Objective: The association between follicular carcinoma and iodine deficiency (ID) is based on epidemiological studies and their inherent biases. The aim of the study was to assess the impact of long-term ID exposure on thyroid nodule cytology and final pathology in a distinct group of patients within a single institution.
Methods: Ethiopian origin patients were compared to an aged-matched group of non-Ethiopian patients. Demographics, risk factors, clinical presentation, cytology and pathology were collected and compared. Final outcomes were cytology and pathology distribution.

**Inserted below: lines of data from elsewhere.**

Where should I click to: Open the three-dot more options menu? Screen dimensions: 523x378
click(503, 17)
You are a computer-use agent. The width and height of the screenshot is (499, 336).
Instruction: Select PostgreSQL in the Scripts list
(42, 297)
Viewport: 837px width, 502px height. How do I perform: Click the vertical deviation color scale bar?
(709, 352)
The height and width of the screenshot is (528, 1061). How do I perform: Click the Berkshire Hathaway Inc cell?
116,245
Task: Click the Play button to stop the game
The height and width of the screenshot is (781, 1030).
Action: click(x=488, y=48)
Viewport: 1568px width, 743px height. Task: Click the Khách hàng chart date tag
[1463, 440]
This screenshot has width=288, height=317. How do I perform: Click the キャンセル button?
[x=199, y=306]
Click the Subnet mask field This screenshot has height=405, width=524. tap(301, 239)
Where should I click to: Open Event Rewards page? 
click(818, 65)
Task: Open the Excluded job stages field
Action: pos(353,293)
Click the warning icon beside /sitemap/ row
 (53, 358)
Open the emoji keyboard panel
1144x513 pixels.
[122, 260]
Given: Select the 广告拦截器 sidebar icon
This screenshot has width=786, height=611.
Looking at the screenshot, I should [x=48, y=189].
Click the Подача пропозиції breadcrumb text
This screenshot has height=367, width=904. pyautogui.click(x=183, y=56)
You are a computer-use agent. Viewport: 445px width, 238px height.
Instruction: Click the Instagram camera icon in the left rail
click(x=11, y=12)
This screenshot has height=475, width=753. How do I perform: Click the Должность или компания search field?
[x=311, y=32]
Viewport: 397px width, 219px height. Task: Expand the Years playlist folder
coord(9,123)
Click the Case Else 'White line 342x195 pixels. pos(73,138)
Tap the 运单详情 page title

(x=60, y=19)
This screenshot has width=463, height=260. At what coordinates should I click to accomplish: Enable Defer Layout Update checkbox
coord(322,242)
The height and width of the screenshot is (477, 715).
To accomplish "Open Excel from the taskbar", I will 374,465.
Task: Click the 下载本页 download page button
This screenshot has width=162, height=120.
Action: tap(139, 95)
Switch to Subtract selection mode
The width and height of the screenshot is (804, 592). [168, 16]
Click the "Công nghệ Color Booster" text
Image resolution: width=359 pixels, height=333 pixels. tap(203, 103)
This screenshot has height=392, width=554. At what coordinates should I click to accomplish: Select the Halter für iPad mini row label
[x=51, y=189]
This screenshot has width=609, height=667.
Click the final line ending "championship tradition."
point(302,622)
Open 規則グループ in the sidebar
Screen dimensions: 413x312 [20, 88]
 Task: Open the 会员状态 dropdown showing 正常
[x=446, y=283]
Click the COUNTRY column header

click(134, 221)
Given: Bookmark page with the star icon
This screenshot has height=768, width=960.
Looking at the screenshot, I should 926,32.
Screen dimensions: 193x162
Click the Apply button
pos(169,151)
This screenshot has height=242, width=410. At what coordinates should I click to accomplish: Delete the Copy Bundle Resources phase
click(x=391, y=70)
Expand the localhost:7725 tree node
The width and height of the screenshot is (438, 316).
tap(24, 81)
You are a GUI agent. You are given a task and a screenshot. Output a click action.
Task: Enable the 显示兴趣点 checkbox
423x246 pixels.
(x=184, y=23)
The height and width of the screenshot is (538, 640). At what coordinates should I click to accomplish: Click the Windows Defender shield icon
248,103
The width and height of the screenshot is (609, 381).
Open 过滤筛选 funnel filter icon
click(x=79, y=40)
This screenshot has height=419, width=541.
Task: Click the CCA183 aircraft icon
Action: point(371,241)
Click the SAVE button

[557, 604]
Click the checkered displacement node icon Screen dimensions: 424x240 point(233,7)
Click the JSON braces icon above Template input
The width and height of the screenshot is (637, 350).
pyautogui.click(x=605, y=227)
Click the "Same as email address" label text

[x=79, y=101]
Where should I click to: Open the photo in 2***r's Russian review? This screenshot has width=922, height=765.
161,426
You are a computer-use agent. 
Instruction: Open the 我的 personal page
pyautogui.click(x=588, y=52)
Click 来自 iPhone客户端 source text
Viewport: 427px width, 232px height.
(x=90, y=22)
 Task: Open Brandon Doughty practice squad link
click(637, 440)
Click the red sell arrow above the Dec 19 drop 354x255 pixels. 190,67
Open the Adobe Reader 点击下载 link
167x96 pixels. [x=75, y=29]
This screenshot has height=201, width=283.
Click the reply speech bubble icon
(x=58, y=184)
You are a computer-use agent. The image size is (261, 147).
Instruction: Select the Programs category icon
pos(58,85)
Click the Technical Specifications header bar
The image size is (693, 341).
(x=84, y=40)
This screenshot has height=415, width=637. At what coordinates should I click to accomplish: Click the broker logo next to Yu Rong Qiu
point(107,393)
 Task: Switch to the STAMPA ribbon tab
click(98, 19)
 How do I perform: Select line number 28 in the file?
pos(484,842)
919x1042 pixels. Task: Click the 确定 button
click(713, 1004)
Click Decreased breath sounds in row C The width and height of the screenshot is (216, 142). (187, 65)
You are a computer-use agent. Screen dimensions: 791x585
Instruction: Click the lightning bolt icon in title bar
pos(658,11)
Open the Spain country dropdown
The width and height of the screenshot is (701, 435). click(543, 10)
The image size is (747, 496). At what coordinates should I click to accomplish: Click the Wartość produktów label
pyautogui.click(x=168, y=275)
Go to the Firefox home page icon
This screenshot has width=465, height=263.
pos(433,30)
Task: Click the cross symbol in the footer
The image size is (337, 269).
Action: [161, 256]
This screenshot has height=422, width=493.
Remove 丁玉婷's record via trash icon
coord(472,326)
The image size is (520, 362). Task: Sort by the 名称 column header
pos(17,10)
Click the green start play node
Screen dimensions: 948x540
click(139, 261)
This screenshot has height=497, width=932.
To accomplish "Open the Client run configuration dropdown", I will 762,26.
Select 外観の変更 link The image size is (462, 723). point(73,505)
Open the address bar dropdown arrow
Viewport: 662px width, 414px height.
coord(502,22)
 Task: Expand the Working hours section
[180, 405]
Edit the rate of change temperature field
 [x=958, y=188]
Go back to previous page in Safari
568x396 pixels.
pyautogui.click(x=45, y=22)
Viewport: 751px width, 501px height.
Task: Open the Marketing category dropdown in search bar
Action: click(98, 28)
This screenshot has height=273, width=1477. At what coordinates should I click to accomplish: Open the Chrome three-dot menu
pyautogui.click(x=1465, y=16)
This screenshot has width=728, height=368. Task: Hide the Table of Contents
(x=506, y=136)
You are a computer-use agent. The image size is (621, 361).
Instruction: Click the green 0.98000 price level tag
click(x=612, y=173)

Results: A total of 489 (246 Ethiopian, 243 control) nodules of 461 patients (230 and 231 respectively) were included. Ethiopian patients had lower rates of thyroid cancer risk factors (p=0.05). Cytology analysis demonstrated significant group differences (p=0.03), as Ethiopian patients had higher rates of benign cytology (85% vs. 75.7%, respectively). Pathology analysis demonstrated a significantly lower malignancy rate among Ethiopian patients (39.2% (20/51) vs. 63.3% (31/49), p=0.027, respectively). The Ethiopian group had a significant higher rate of follicular carcinoma compared to the control group (25% [5/20] vs. 3.2% [1/31], p=0.034, respectively) and lower rates of papillary thyroid carcinoma (25% [5/20] vs. 61.3% [19/31], p=0.017, respectively).
Conclusions: The association between ID and FC exists years following immigration and exposure to a better iodine diet, implying that differentiation may be affected in earlier stages and levels of exposure.
Keywords: Deficiency Ethiopian; Follicular carcinoma; Iodine; Thyroid.